Anglo American is set to leave Queensland after selling its five Australian steelmaking mines to Dhilmar Limited in a move worth about $5.8 billion.
The deal is far more than a routine change of hands in the coalfields, with purpose-built mining town Middlemount set to be impacted.
Dhilmar is expected to take control of about 600 houses in Middlemount set aside for mine workers and essential staff such as teachers, nurses and police officers, making the new owner one of the town's biggest landlords.
In entertainment ...
Legal: Gillham (MELBOURNE)
Cancelled pianist Jayon Gillham's commentary on Palestine during a classical music concert was a "middle finger" to those who had helped him build a stellar career, a court has been told.

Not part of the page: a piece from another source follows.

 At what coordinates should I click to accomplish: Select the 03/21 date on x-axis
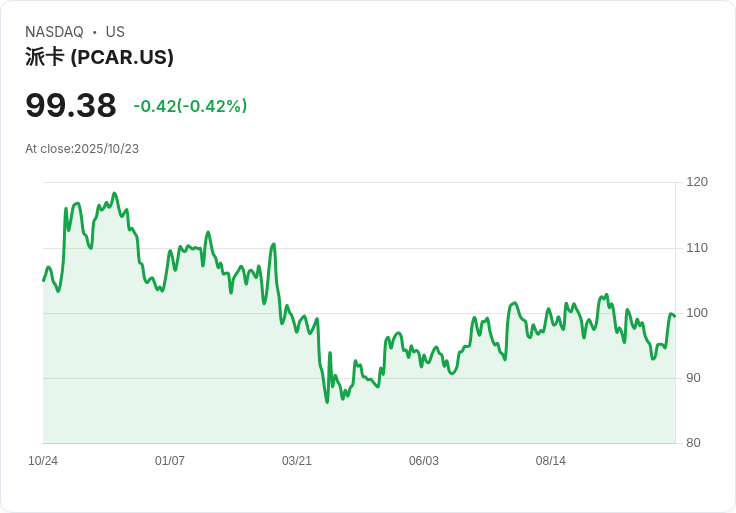coord(297,461)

Gillham performed Connor D'Netto's composition Witness at a Melbourne Symphony Orchestra concert in 2024, introducing the piece with comments about Israel killing journalists in Gaza.
The orchestra responded by cancelling his next appearance, and the performer is suing the MSO for unfair dismissal in the Federal Court.

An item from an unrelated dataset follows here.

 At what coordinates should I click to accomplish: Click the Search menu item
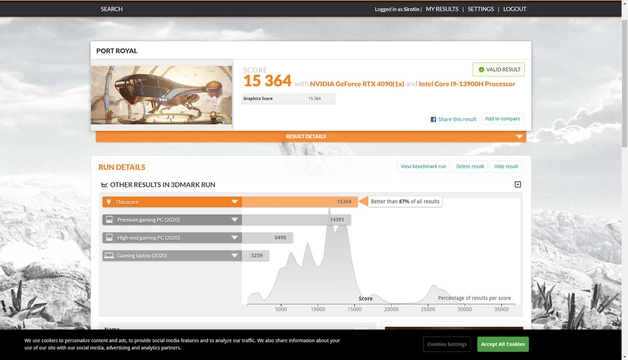pyautogui.click(x=112, y=9)
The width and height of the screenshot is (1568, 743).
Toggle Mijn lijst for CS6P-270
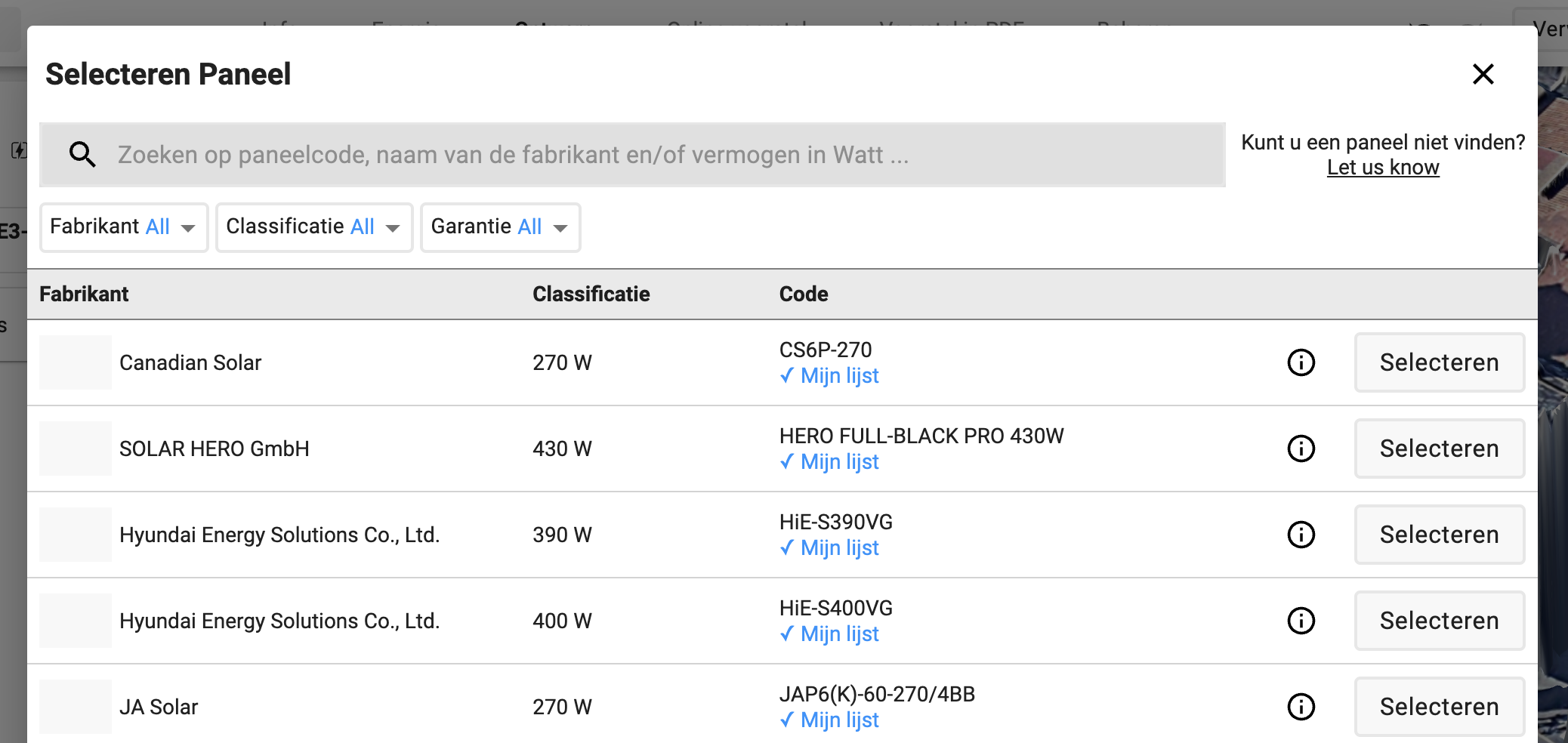click(x=830, y=376)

The case is expected to test the limits of political speech for contractors in Australian workplaces.
On the second day of a 15-day trial, the court heard details of senior orchestra management's handling of the crisis in the days after Gillham's concert.
Eurovision (VIENNA)
Austrian police recorded about 500 cyber attacks targeting the Eurovision Song Contest in Vienna, authorities say.
Michael Takàcs, head of Austria's federal police, said the attempted acts of cyber sabotage were thwarted.

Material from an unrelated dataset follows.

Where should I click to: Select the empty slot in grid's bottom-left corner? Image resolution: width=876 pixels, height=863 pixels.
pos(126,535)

They targeted not only the Eurovision website but also access control systems at the venue.
The perpetrators sought to disrupt, slow down or disable systems, Takàcs said at a press conference on Monday, adding that no details were available on those responsible or their motives.
Interior Minister Gerhard Karner said the goal had been to ensure a safe and peaceful event.
"We succeeded," he said, noting that no serious incidents were reported at live broadcasts, public viewing events or related demonstrations.
Austria's Interior Ministry State Secretary Jörg Leichtfried said authorities closely monitored potential threats from Islamist extremists and violent groups linked to Iran.
In sport ...
Soc Aust (MELBOURNE)
Cash-strapped Football Australia (FA) is set to cut more than 20 per cent of its staff in response to a looming second-straight record financial loss.
But chief executive Martin Kugeler is adamant the serious belt-tightening won't impact the Socceroos or Matildas, who are preparing for their respective World Cups.
Kugeler on Tuesday confirmed FA would undergo a "significant reset and restructure" to allow it to work within its financial means, in response to a loss that would exceed last year's record $8.5 million deficit.
"Two significant losses, and increasing losses year-on-year, is obviously not a situation that is sustainable or acceptable," Kugeler said.
FA held an all-staff meeting on Tuesday morning regarding the financial news and separate meetings were held with affected staff throughout the day.
Ath Oceania (DARWIN)
Rising sprint sensation Aidan Murphy has gone within a whisker of breaking one of the oldest records in Australian athletics with a stunning 400m run of 44.44 seconds at the Oceania championships in Darwin.
With countrymen Thomas Reynolds and Luke van Ratingen pushing him all the way on Tuesday, the 22-year-old Murphy took full advantage of the hot conditions at Arafura Stadium.
He stripped 0.37 off his personal best to move to second on the Australian all time list, just six hundredths of a second shy of Darren Clark's national record, which has stood untouched since the 1988 Seoul Olympics.
"We're right there," said Murphy.
"If the national record isn't broken this year, it's just a matter of time.
"Depending on who it is I don't know, but we're all just around the corner and slowly chipping away at that milestone."